-- Work task --
With the pictures omitted, output word for word the lines from the one containing "You are a GUI" through the end of the records.

-- Excerpted data --
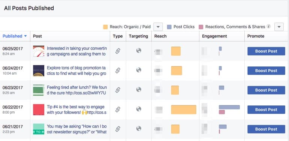Click link type icon for 06/21/2017 post

[x=118, y=129]
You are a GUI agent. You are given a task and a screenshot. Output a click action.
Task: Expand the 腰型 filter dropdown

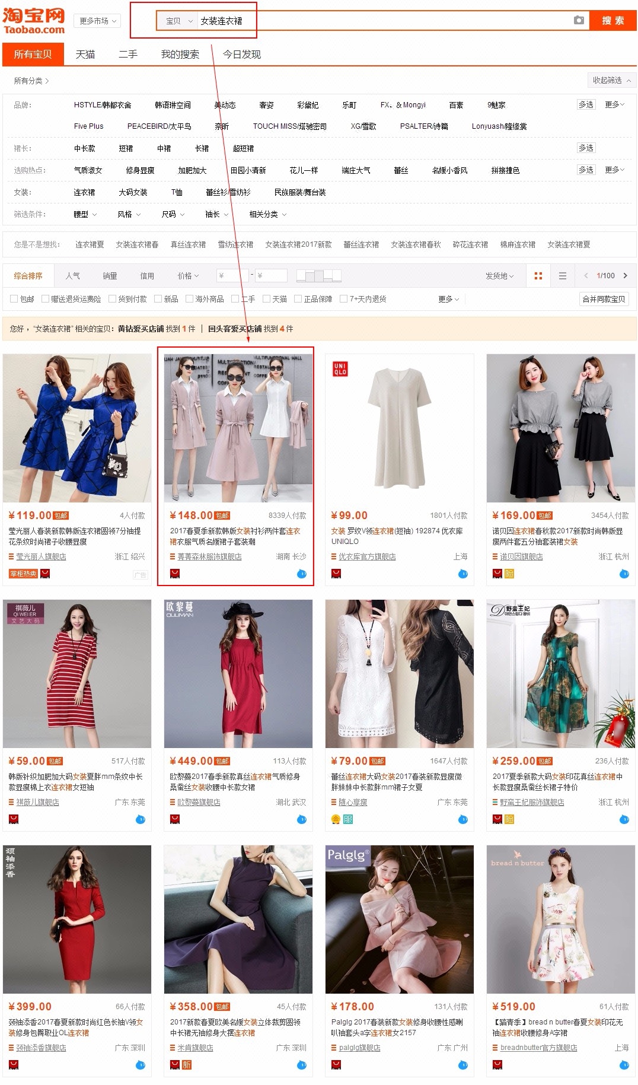(85, 214)
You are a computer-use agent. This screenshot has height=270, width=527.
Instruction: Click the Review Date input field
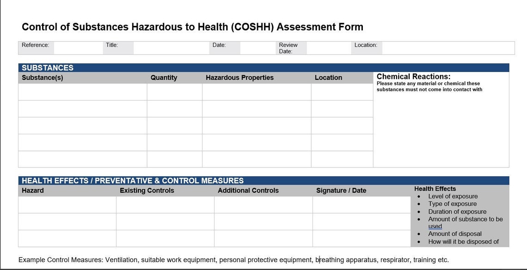[x=329, y=47]
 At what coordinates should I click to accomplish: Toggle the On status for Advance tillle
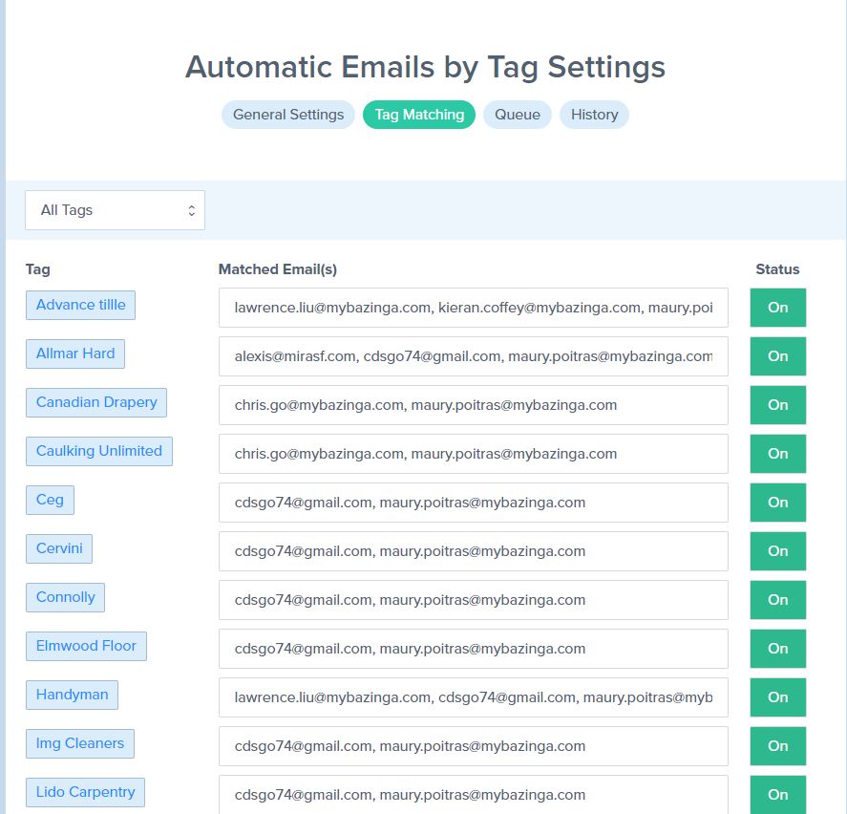click(778, 308)
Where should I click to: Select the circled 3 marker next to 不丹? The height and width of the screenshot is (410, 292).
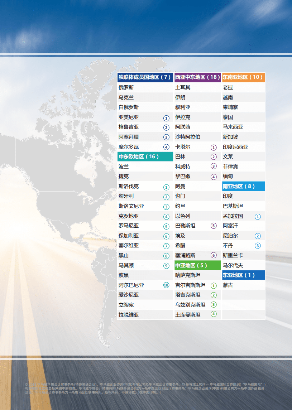click(x=257, y=246)
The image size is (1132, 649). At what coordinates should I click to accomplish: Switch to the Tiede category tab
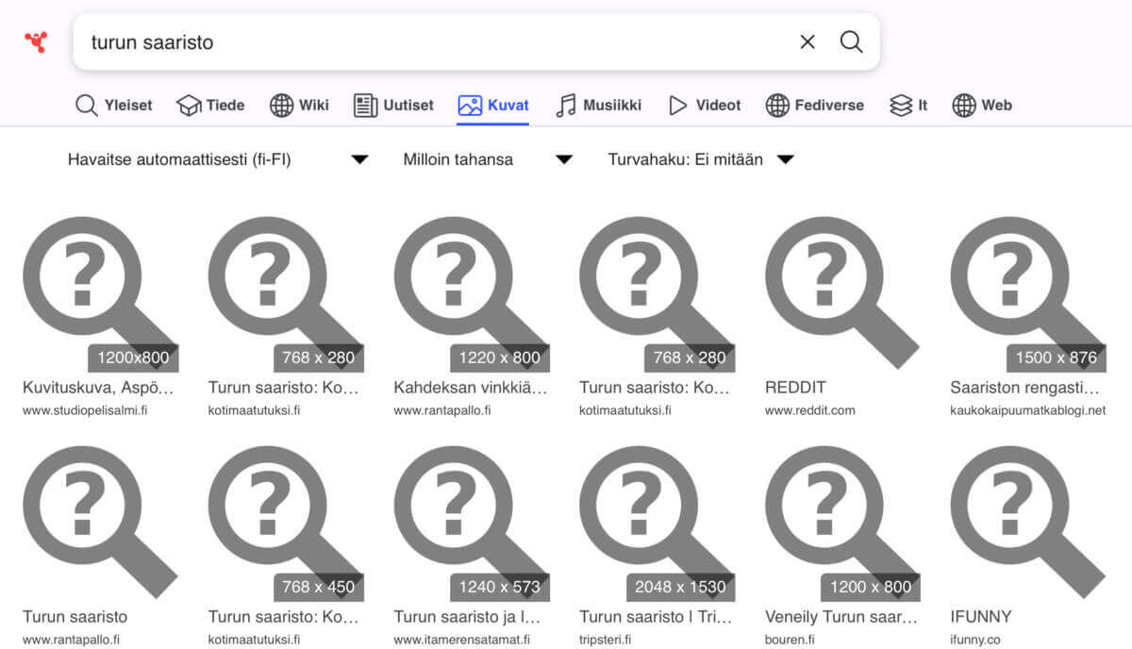[210, 106]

-- Answer to this exercise --
You are a GUI agent. You are given a task and a screenshot. Output a click action.
Task: Expand the 腰型 filter dropdown

(85, 214)
You are a computer-use agent. This screenshot has height=270, width=527.
Instruction: Click the Review Date input field
[x=329, y=47]
 At what coordinates should I click to accomplish: Toggle the On status for Advance tillle
click(778, 308)
Where should I click to: Select the circled 3 marker next to 不丹? The height and width of the screenshot is (410, 292).
click(x=257, y=246)
The image size is (1132, 649). At what coordinates should I click to accomplish: Switch to the Tiede category tab
[210, 106]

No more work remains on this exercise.